Passage to read:
========

Whatever. The leech-man inadvertently hits a propane tank, and there’s a big explosion, destroying half the trailer park, although if you look closely, you can see that the leech-man and the propane tank, where the explosions supposedly started, are still intact.
The boys decide that Swamp Thing is a good guy, so he gives them the cheesy thumbs up.
Later, Arcane and Abby have dinner, when Lana hands Abby a ring that supposedly belonged to her mother. The ring cuts her finger however, and it becomes apparent that the gift was merely meant to obtain a sample of Abby’s blood. So she gets pissed off and wanders out into the swamp, where she runs into a couple of moonshiners (remember the still from the opening scene?). They threaten to rape her, but Swamp Thing saves her. He tells her his origin over some footage from the previous film, then she is captured by Arcane’s soldiers, while a group of them fire at Swamp Thing.
That guy in back never fires, probably because there was not a safe line of fire, even with blanks. But they had to line up that way to look good on camera. Swamp Thing is blown up by grenades.

========

Work to complete:
• a. List every character the film recap above refers to by name.
• b. In the film recap, what does Lana hand Abby during dinner?
• c. Using the film recap, explain why the soldier in back never fires at Swamp Thing.

Supplied material:

========

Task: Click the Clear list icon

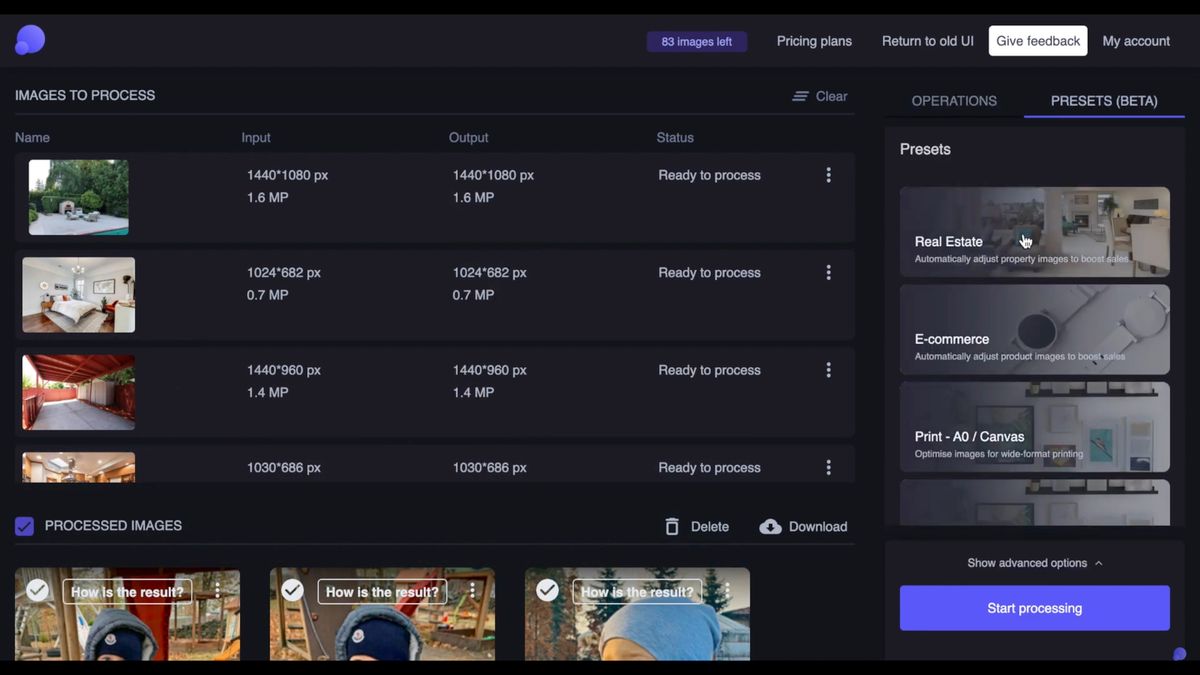Action: click(x=800, y=96)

========

List of answers:
• a. Swamp Thing, Arcane, Abby, Lana

• b. A ring that supposedly belonged to Abby's mother.

• c. The soldier probably never fires because there was no safe line of fire, even with blanks. The soldiers still had to line up that way to look good on camera.